=== Text excerpt ===

Bloody Diamonds


Miners dig for diamond in Marange, Zimbabwe
The gem industry finds itself wedged between a rock and a hard place, writes Jim Jones.

Among the first things to be put on the back burner in a recession are feel-good operations designed to portray industries' ethical or socially conscious faces. Nowhere, perhaps, was this clearer than in the diamond industry as 2008 gave way to 2009.
Diamond mining is in a bad state with prices of unpolished gems anything from 40% to 50% lower on the year in established markets such as that of Antwerp — price falls that have left all but one or two of the rich mines run by De Beers in South Africa and Botswana operating at a loss.
Nobody needs gem diamonds, no matter what the advertising guff might say about their symbolising eternal love. And when the credit crunch that has hammered consumers' discretionary spending is also murdering the ability of diamond traders and cutters to buy and warehouse rough stones, then it's small wonder that sales volumes and prices have collapsed.
In southern Africa the response by De Beers and its associates has been conventional — mine closures with employees sent on enforced extended holidays. In Namibia the dredgers that churn up the ocean bed in search of gems have returned to port. In South Africa even the still-profitable Venetia mine has sent its employees on extended holidays from December 15 to January 12.
In Botswana the profitable Jwaneng mine, too, has gone for an extended closure for most of January. And these developments do not take into account the cost of the group's ill-starred foray into Canada.
The official De Beers line is that retrenchments are not being planned — yet. But as soon as the year-end sales figures are available, the company says, decisions will have to be made.
The outlook is hardly enticing for a country such as Botswana, which derives four- fifths of its foreign earnings from diamonds. How it will fund ambitious social and developmental projects is an open question.
But let's return to the original proposition that feel-good programmes are among the first to be put on the back burner when trading conditions become tough. It certainly appears to be happening with the Kimberley Process, set up under UN auspices and including governments of diamond-producing countries, diamond producers themselves and NGOs. Its remit was to help ensure that conflict or blood diamonds did not enter the market, with signatory governments verifying that gems crossing their borders were not produced to finance civil wars or attempts to overthrow governments. Official certification was the name of the game.
Which is all fine and dandy, but the whole thing falls apart when diamonds are used to fund a government's war on its own people.
This is precisely what is happening in the failed state north of the Limpopo. Robert Mugabe and his cohorts have turned the military loose on the artisanal diamond miners — let's ignore the question of whether the miners are illegal or not — to loot what is available in the east of the country. It is an old game for governments of failed states.

=== Data section ===

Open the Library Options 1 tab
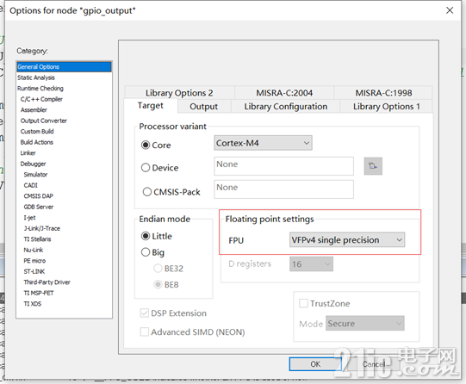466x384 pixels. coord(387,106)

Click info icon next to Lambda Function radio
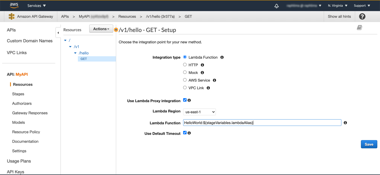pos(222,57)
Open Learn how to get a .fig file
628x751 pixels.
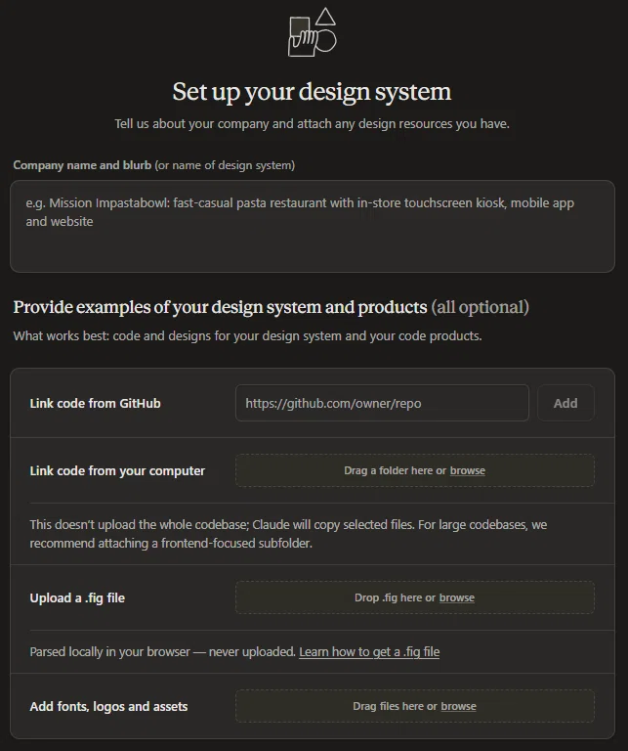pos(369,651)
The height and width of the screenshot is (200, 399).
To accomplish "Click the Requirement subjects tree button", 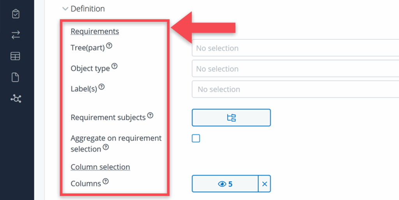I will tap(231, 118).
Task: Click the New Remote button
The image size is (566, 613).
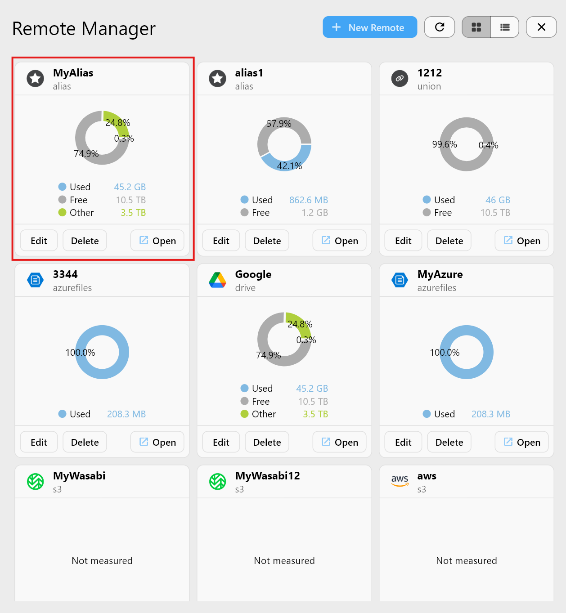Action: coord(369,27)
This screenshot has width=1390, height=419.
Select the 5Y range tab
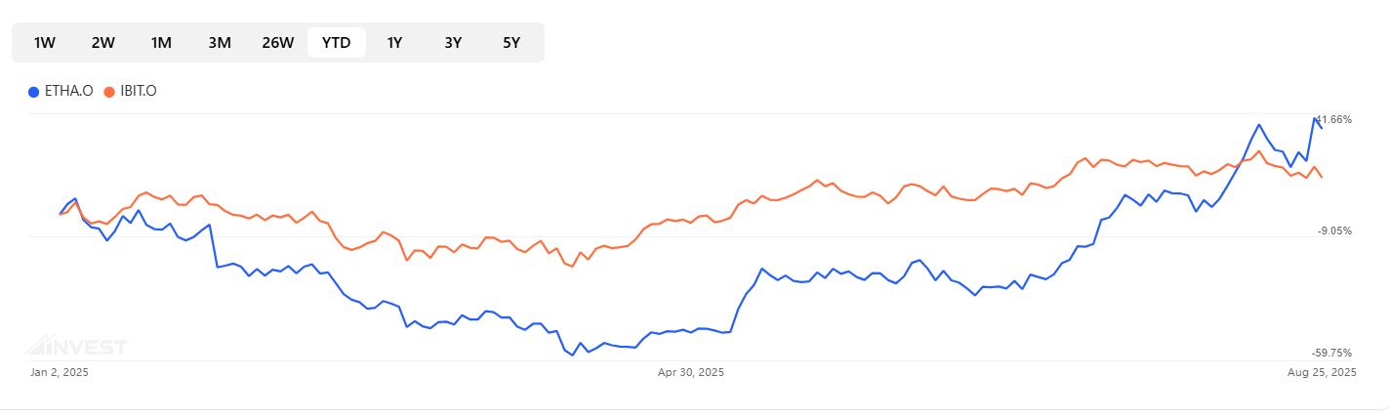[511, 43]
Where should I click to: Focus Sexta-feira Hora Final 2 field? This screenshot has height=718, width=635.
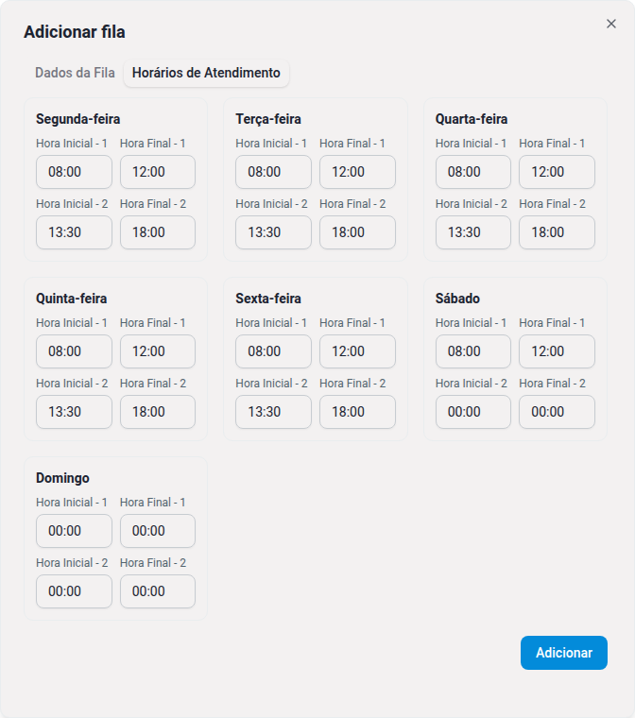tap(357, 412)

===

## Required actions
1 - Answer these questions from the diamond article:
(a) By how much have prices of unpolished gems fallen in established markets such as Antwerp?
(b) Between which dates have the Venetia mine's employees been sent on extended holidays?
(c) What share of Botswana's foreign earnings comes from diamonds?
2 - Continue the diamond article from its final sentence, keeping its tone and subject.
Nothing in the records is needed for this work.

## Results of the exercise
1 -
(a) Anything from 40% to 50% on the year.
(b) From December 15 to January 12.
(c) Four-fifths.

2 -
With precious few assets left to pillage in Zimbabwe, the Mugabe regime cannot afford to pay the army on which it relies to hang onto power. Some years ago, Mugabe sent his troops into the Congo — ostensibly to help quell an uprising, but in reality to loot diamond and precious metals resources to cover army wages and to line the pockets of politicians back home in Harare. Now it is doing the same, telling the army to find its own wages near the eastern town of Mutare.
Countless people have been killed or robbed in government-sponsored military activity. And the diamonds now being extracted by soldiers are leaving the country through Mozambique and South Africa without any Kimberley Process certification, just as when the illegals were scratching the diamonds out of the ground.
Now, NGOs such as Global Witness and Partnership Africa Canada — two participants in the Kimberley Process — are calling for Zimbabwe's participation in the Process to be ended.
The response from parts of the industry has been that such a move would hurt a legitimate operator, Rio Tinto, whose 78%- owned Murowa mine is remote from the zone of government-sponsored violence and whose sales can legitimately be certified as conflict-free. Some 1500 jobs could be lost and it could mean the end to local social spending by Rio Tinto if Murowa had to be closed because of a blanket ban on certification of Zimbabwean diamonds.
Nobody seems to have asked Rio Tinto whether it might like to close the mine in the face of falling gem prices, government peculation and the near impossibility of running mines in Zimbabwe.
The Kimberley Process is barely six years old and, since its inauguration in 2003, it has been able to claim, reasonably, that 99% of internationally traded rough diamonds are conflict-free. Calls for Zimbabwe to be removed from the Kimberley Process are a major test. How participant companies, countries and NGOs respond will, to a considerable extent, help further define the Process's reputation.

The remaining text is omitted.